Obstruction of the appendiceal lumen is the most common cause of acute appendicitis. Obstruction of the appendiceal lumen can be classified into; intraluminal (fecolith, parasites) [4, 11], intramural (lymphoid hyperplasia, enterobiasis and carcinoid tumours) [4, 11], and rarely, extramural (metastatic cervical cancer) [12]. Although fecoliths and lymphoid hyperplasia remain the most common causes of obstruction, unusual causes of obstruction also have a role to play in 1 % of cases with carcinoid tumours and Enterobius vermicularis occupying the first two ranks [11]. Pyosalpinx as a cause of appendicitis is very rare. A MEDLINE and Google scholar search from inception to date yielded just two similar cases of an acute appendicitis complicating a pyosalpix (Table 1). These were due to contiguous infection from a suppurating pyosalpinx. The proximity of the caecum to the right fallopian tube, most likely accounted for this occurrence.

Table 1 Comparison of our case with similar cases in terms of the proposed mechanism, pathology (per-operatively), treatment and outcome

To the best of our knowledge, this is first case of appendicitis secondary to a mechanical compression by a pyosalpinx.

STIs such as Chlamydia trachomatis and Neisseria gonorrhea, as well as some enteric bacteriaceae have been implicated as the most frequent causes of a pyosalpinx [5, 6]. However, pelvic surgeries and intra-abdominal infections are recognised culprits [6]. Furthermore, some germs could be introduced to the upper genital tract during iatrogenic procedures like abortions, childbirth and when placing an intra-uterine contraceptive device [6]. Nevertheless, there have been reports of pyo/hydrosalpinx in virginal adolescents with genitourinary malformations [13] and in prepubescent females with Hirschprung’s disease [14].

The signs and symptoms of pyosalpinx include pelvic pains, fever, and a palpable pelvic mass on bimanual examination.

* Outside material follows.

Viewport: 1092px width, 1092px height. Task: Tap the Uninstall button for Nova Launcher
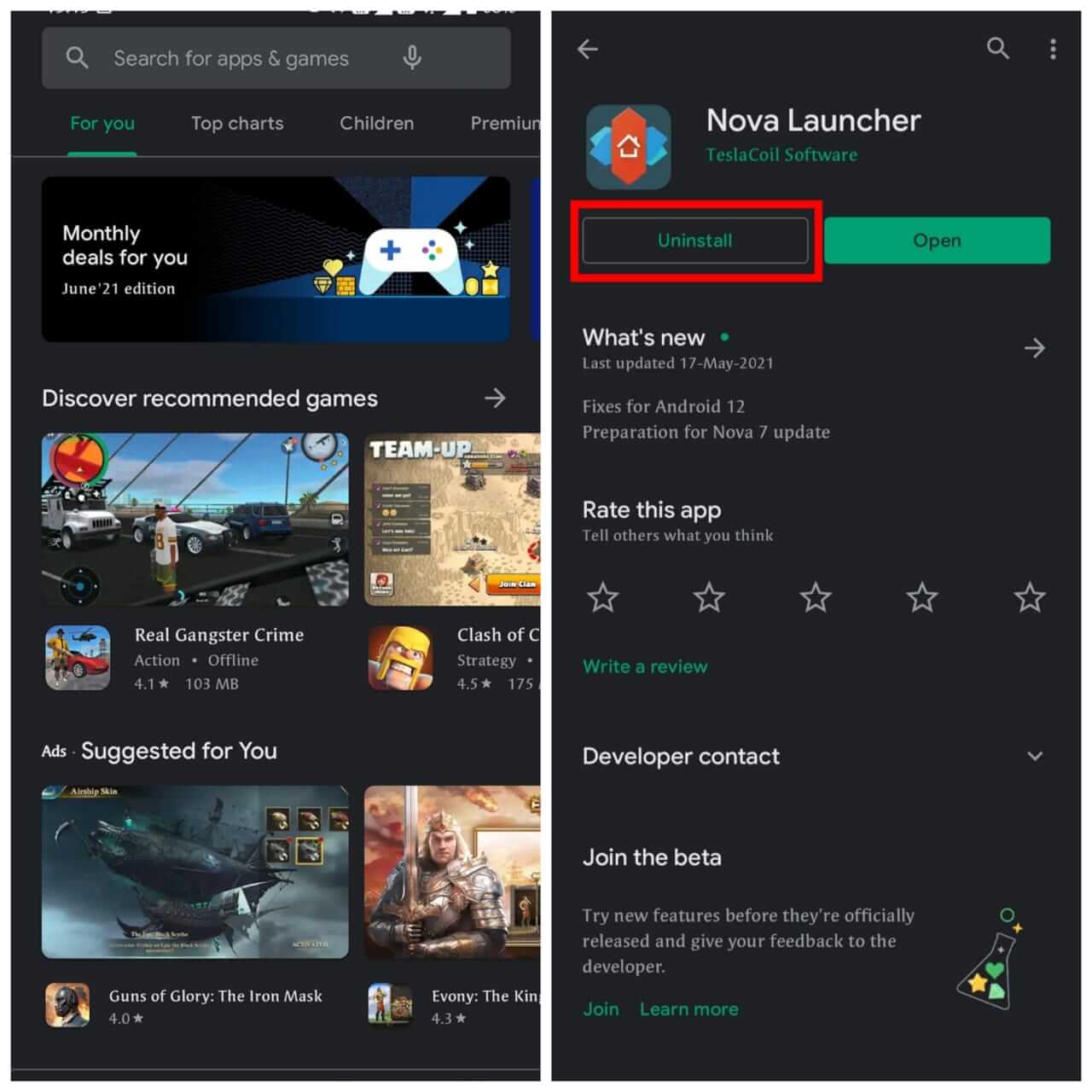[695, 240]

In some instances, it may present with features of paralytic ileus and bowel obstruction. When the right fallopian tube is affected, many of these signs mimic those of acute appendicitis, creating a diagnostic dilemma [7].

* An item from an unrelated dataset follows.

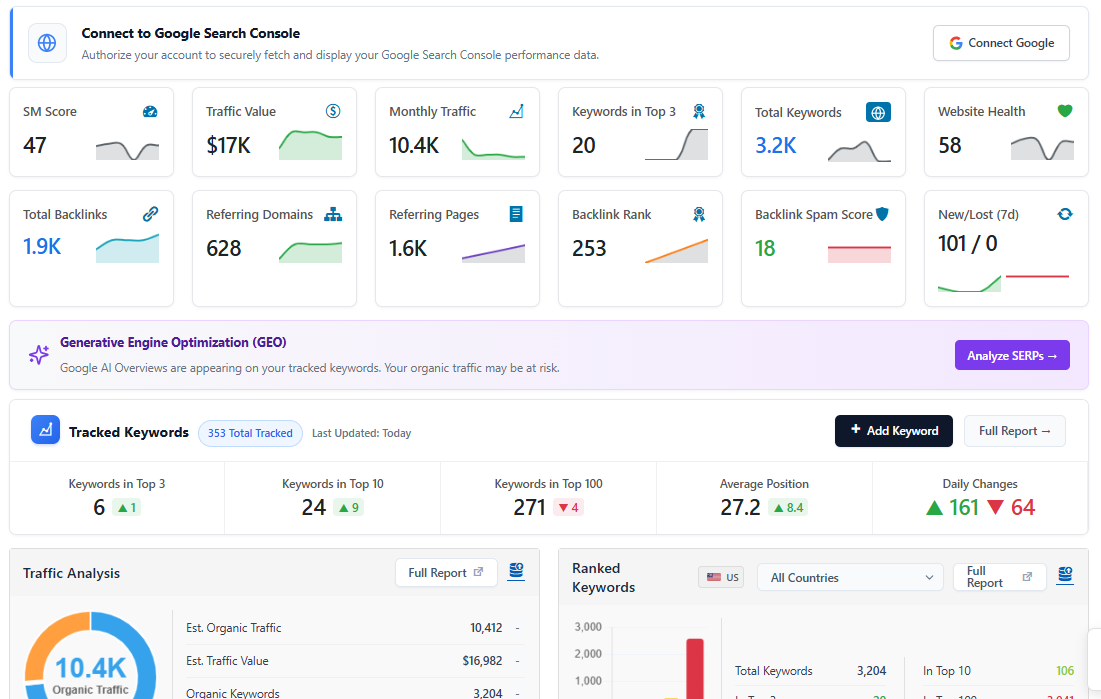Click the sitemap icon on Referring Domains card
Screen dimensions: 1101x699
click(x=333, y=214)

Generally, ultrasonography is the preferred technique in diagnosing pelvic masses. Computed tomography (CT) scanning is usually preserved for cases of inconclusive ultrasonography results, while magnetic resonance imaging (MRI) is used to characterise complex masses [15]. Studies have shown the superiority of CT scanning over ultrasonography in the diagnosis of acute appendicitis and also, the former readily provides an alternative diagnosis since it views the entire abdomen [16, 17]. CT scan machines are not readily available in a resources-limited setting like ours, it was therefore difficult to make a definitive preoperative diagnosis of an appendicitis complicating a pyosalpinx.

The gold standard for management of acute appendicitis generally involves open appendectomy, while laparoscopic appendectomy has specific indications [18]. On the other hand, a wide range of interventions have been described for the management of pyosalpinx; from intravenous antibiotics, to laparoscopic aspiration or laparoscopic salpingotomy with saline irrigation, and/or drainage, and salpingectomy [19]. Salpingectomy is usually reserved as a last resort in premenopausal women. We opted for a laparotomy in our patient to explore the RIF mass suggested in the ultrasound and more so, the financial situation of our patient didn’t permit access to a laparoscopic management which is not readily available in resource-limited settings. Due to the extensive affection of the right tube, we went for a right salpingectomy after intraoperative consent was obtained from her spouse.

There is an urgent need to improve awareness on STIs in our setting as the woman in our case had been experiencing a recurrent RIF pain for a number of years and never sought medical attention.

Conclusion

We have described the first case of acute appendicitis secondary to extrinsic mechanical obstruction of the appendiceal lumen by a right pyosalpinx. Physicians should keep a high index of suspicion for the very rare causes of acute appendicitis, supported by in-depth clinical examination and investigation. Though our economically disadvantaged setting precluded optimum care, the place of an exploratory laparotomy in such circumstances cannot be completely underscored.